# TASK
Print every record word for word.

--------

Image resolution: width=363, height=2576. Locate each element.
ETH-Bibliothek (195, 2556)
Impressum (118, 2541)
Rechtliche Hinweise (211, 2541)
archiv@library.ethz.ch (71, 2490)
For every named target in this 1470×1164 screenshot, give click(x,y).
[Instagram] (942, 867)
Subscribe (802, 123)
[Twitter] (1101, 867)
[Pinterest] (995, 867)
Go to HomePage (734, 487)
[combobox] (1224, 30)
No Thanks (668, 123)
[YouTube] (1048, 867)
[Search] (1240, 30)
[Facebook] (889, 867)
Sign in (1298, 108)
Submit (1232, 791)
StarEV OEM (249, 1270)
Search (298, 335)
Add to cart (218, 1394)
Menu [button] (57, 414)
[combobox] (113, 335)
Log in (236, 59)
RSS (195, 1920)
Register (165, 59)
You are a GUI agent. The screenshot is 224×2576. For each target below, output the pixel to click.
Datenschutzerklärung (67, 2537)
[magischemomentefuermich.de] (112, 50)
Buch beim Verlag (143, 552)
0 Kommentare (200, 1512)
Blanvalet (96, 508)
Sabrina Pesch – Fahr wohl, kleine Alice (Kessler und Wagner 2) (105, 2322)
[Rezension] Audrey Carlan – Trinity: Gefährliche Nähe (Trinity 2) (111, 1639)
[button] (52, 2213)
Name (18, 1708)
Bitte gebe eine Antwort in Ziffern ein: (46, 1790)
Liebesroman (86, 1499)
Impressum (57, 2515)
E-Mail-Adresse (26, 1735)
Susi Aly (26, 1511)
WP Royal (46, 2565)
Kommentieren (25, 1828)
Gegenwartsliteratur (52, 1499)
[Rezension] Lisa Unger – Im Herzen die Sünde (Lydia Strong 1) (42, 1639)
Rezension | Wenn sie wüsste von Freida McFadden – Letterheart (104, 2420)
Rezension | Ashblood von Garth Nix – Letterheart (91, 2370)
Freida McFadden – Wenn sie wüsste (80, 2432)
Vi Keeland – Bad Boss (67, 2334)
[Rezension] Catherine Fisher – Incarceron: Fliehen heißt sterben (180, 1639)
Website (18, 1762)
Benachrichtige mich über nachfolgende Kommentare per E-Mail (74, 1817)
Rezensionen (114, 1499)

--------

# COMPLETED TASK
Image resolution: width=363, height=2576. Locate each element.
ETH-Bibliothek (195, 2556)
Impressum (118, 2541)
Rechtliche Hinweise (211, 2541)
archiv@library.ethz.ch (71, 2490)
For every named target in this 1470×1164 screenshot, give click(x,y).
[Instagram] (942, 867)
Subscribe (802, 123)
[Twitter] (1101, 867)
[Pinterest] (995, 867)
Go to HomePage (734, 487)
[combobox] (1224, 30)
No Thanks (668, 123)
[YouTube] (1048, 867)
[Search] (1240, 30)
[Facebook] (889, 867)
Sign in (1298, 108)
Submit (1232, 791)
StarEV OEM (249, 1270)
Search (298, 335)
Add to cart (218, 1394)
Menu [button] (57, 414)
[combobox] (113, 335)
Log in (236, 59)
RSS (195, 1920)
Register (165, 59)
You are a GUI agent. The screenshot is 224×2576. For each target below, output the pixel to click.
Datenschutzerklärung (67, 2537)
[magischemomentefuermich.de] (112, 50)
Buch beim Verlag (143, 552)
0 Kommentare (200, 1512)
Blanvalet (96, 508)
Sabrina Pesch – Fahr wohl, kleine Alice (Kessler und Wagner 2) (105, 2322)
[Rezension] Audrey Carlan – Trinity: Gefährliche Nähe (Trinity 2) (111, 1639)
[button] (52, 2213)
Name (18, 1708)
Bitte gebe eine Antwort in Ziffern ein: (46, 1790)
Liebesroman (86, 1499)
Impressum (57, 2515)
E-Mail-Adresse (26, 1735)
Susi Aly (26, 1511)
WP Royal (46, 2565)
Kommentieren (25, 1828)
Gegenwartsliteratur (52, 1499)
[Rezension] Lisa Unger – Im Herzen die Sünde (Lydia Strong 1) (42, 1639)
Rezension | Wenn sie wüsste von Freida McFadden – Letterheart (104, 2420)
Rezension | Ashblood von Garth Nix – Letterheart (91, 2370)
Freida McFadden – Wenn sie wüsste (80, 2432)
Vi Keeland – Bad Boss (67, 2334)
[Rezension] Catherine Fisher – Incarceron: Fliehen heißt sterben (180, 1639)
Website (18, 1762)
Benachrichtige mich über nachfolgende Kommentare per E-Mail (74, 1817)
Rezensionen (114, 1499)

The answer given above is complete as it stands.